Monday saw the price of oil shoot up after news broke that President Joe Biden’s plan to curb the price of gasoline was to release a million barrels of emergency oil reserves daily.
According to a report by The Daily Caller the Brent crude index, which is the global oil benchmark, increased to $108.07 per barrel Monday morning meaning that it surged to more than 3.1% overnight.
Additionally, the U.S. WTI index skyrocketed more than 3.4% past $103 per barrel Monday, which is considered to be a big increase in a commodity that has the eyes of the world trained on it.
“Will the release of barrels from strategic reserves fill a shortfall caused by sanctions and buyer aversion to Russian oil? In a word, no,” Stephen Brennock, an analyst at PVM Oil Associates, told Reuters.
Biden said Thursday that the Department of Energy to release a million barrels of oil from the Strategic Petroleum Reserve (SPR) every day for six months, and the following day the International Energy Agency pledged their own release of 62.7 million additional barrels of oil.

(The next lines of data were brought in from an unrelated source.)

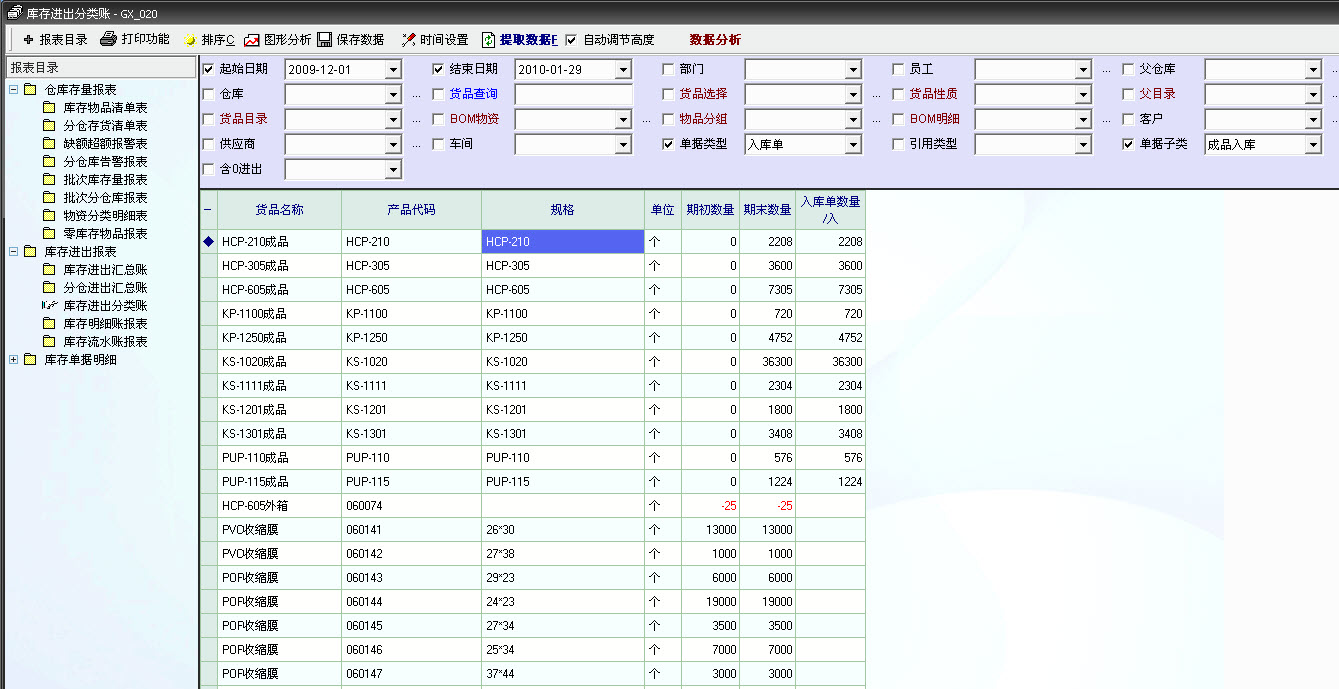Image resolution: width=1339 pixels, height=689 pixels.
Task: Enable the 供应商 filter checkbox
Action: (x=208, y=144)
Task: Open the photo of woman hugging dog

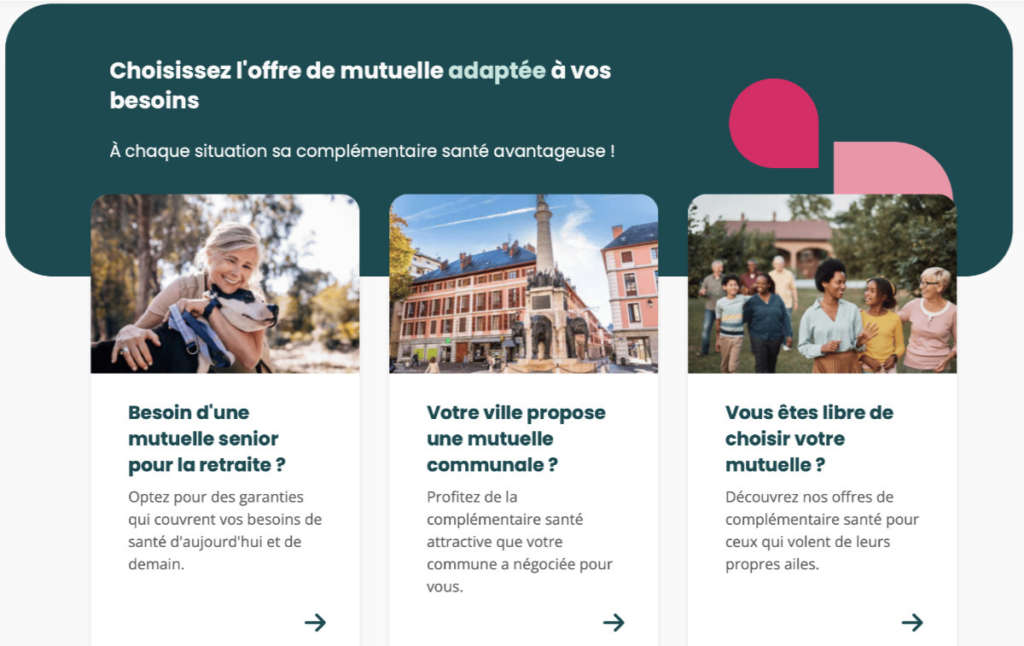Action: click(225, 283)
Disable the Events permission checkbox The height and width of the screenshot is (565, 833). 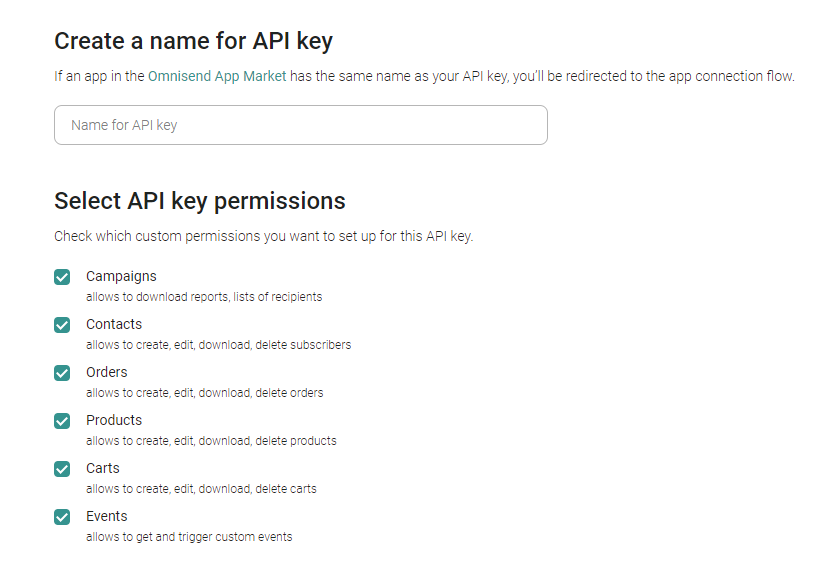(x=62, y=517)
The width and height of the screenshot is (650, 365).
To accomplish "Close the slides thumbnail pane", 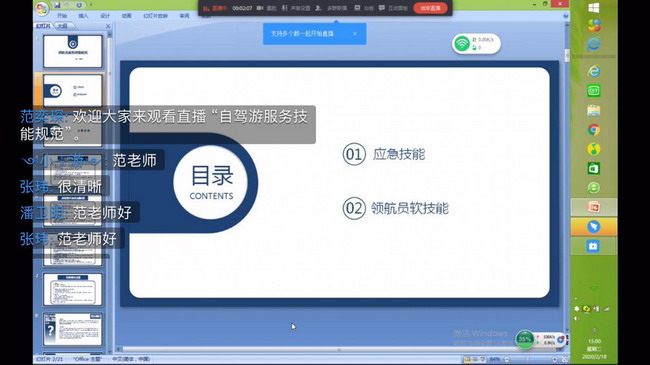I will coord(108,26).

Biden remarked that the oil release would lead to gas prices declining by as much as 35 cents a gallon, however, White House economic adviser Jared Bernstein said that SPR releases were a “time-limited function” during a press briefing on Friday.
“It’s not a ‘strategic price reserve.’ It was never intended for this and it won’t do anything, just like the last one,” Institute for Energy Research President Tom Pyle told the Daily Caller News Foundation after Biden’s announcement.
“This is about nine days worth of demand, but even less because a barrel of crude from the Reserve does not equal a barrel of gasoline.”